She looked like I’d slapped her, those eyes huge and pooling with tears as we stood facing each other, the only sound in the room the pounding of my heart, the rush of blood through my ears.

“I never wanted it to end this way,” she whispered.

“Yeah, well, I never wanted it to end.”

“I’m so sorry,” she whispered.

“That makes two of us.”

She nodded and walked to the door, pausing at the frame to look back. “Goodbye, River.”

I fought against every one of my instincts that demanded I go after her and kiss some sense into her, force her into seeing that we could make it. No matter how imperfect our circumstances, we were perfect for each other. But I was done forcing her to see the possibilities. This was her choice.

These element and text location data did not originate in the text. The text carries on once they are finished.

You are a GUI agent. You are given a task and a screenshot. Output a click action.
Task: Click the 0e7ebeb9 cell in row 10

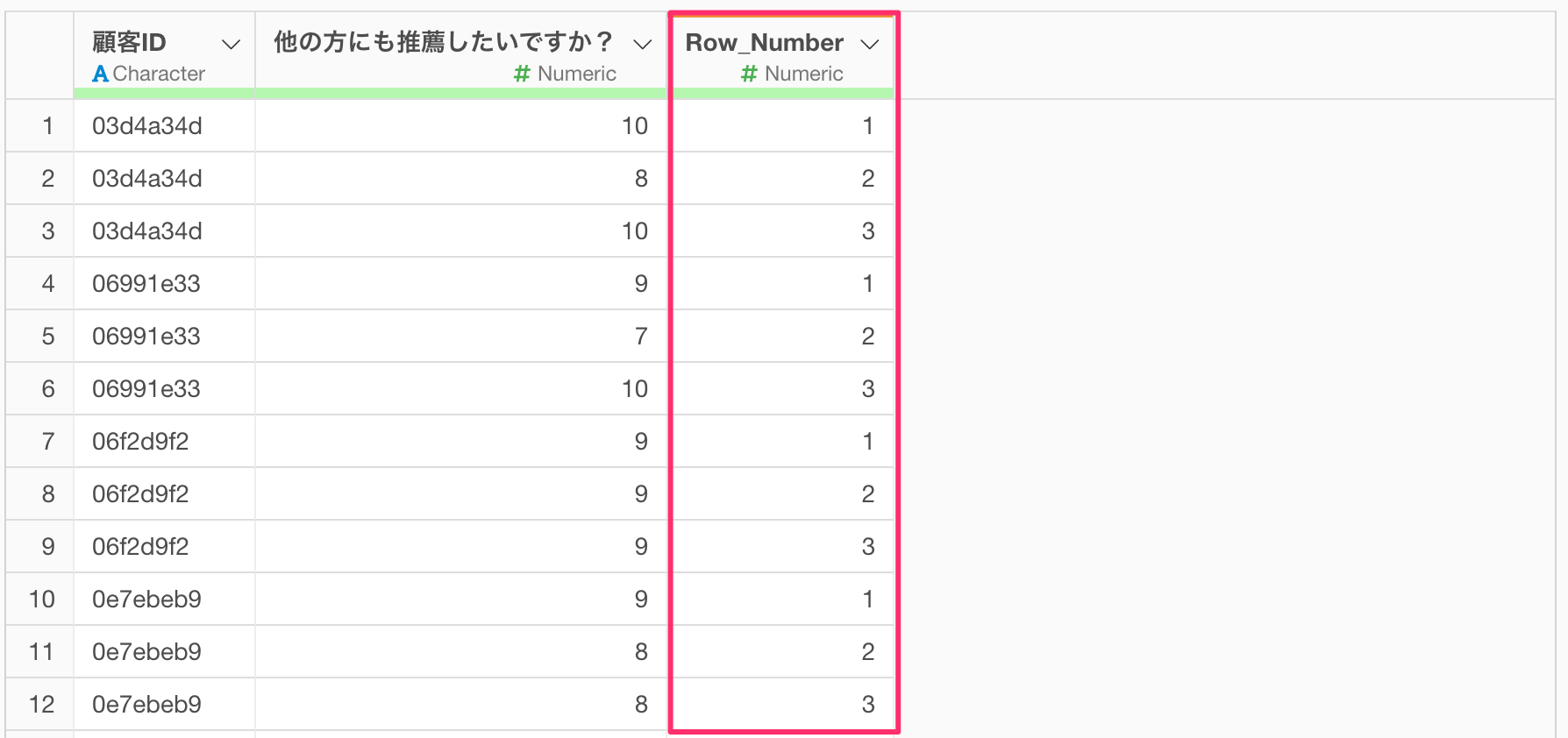point(146,600)
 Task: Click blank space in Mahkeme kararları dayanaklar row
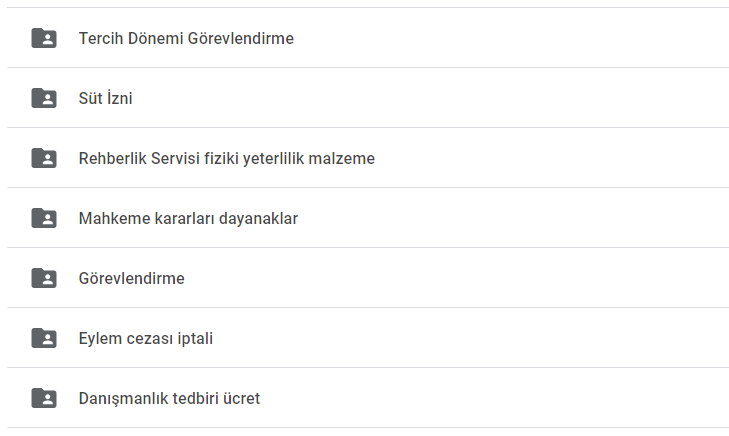(511, 218)
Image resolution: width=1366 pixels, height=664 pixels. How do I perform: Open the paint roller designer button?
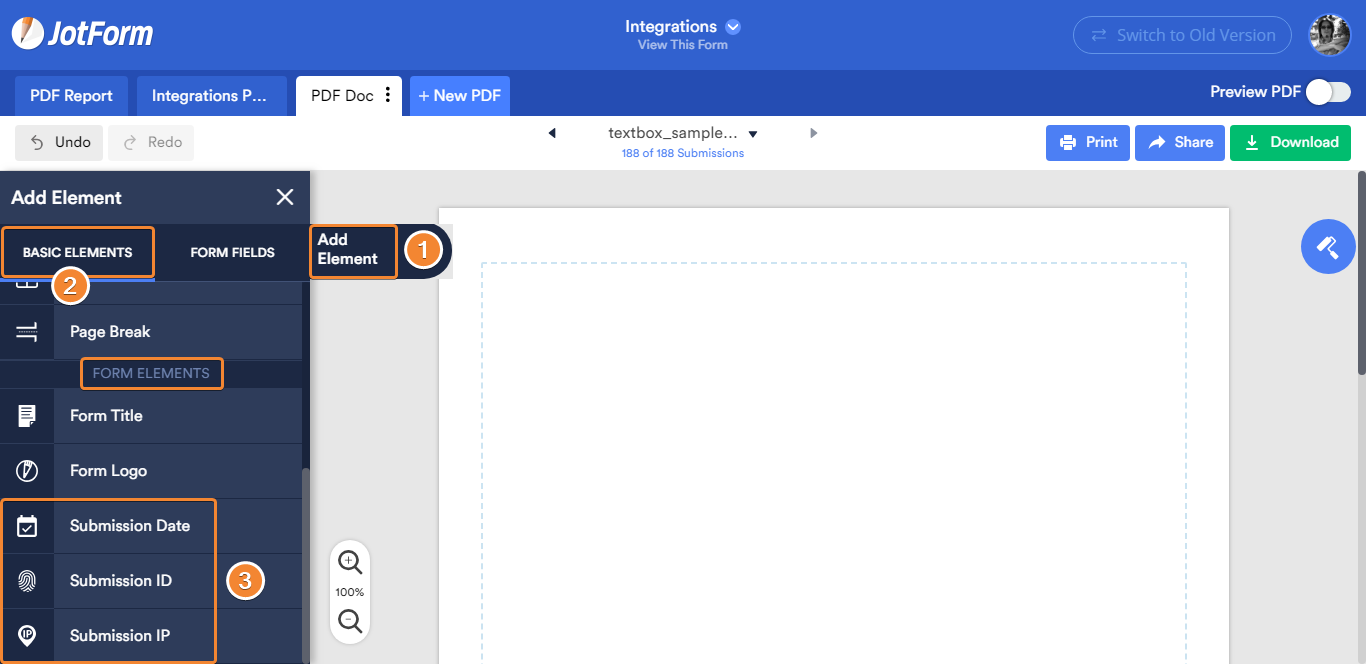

Every muscle in my body locked as I spoke the words she wanted.

“Bye, Avery.”

The sound of the door closing reverberated though every cell of my body. Only then did I say the word I needed.

“I love you.”

The future I’d planned, dreamed of, yearned for disintegrated in front of me. My heart shattered with the glass I threw against the wall, water dripping down the wall and soaking into the paint.

12
Avery


I
’m
the one in the hospital, but you’re the one who looks like shit,” Dad said as I walked into his room.

“Get off her case, Jim,” Aunt Dawn said from the chair next to his bed. “Honey, are you okay?”

“I’m fine,” I replied, giving the same answer I had for the last three days since I’d left River.

I said it to everyone at work when they asked about how red my eyes were. I said it to Addy when she caught me staring off into space, thinking about him. I said it to myself every time I felt my walls crumble and the
not-fine
emotions surface.

“Fine or not, you look like crap,” Dad repeated, sitting up in bed with a wince. “I wish they hadn’t lowered my meds.”

“You have to be able to function,” I said. “Besides, with the new physical therapy, maybe we can wean you off them.”

“I’m not seeing a physical therapist,” he grumbled.

“Yeah, why bother with something that might help you?” I snapped. “Why not just up the pain meds until we’re here again?”

“Watch your tone!” He seethed. “Your mother would be ashamed!”

My mouth snapped shut, heat flushing my face. She had handled him with more grace than I ever would manage…and she had died for it.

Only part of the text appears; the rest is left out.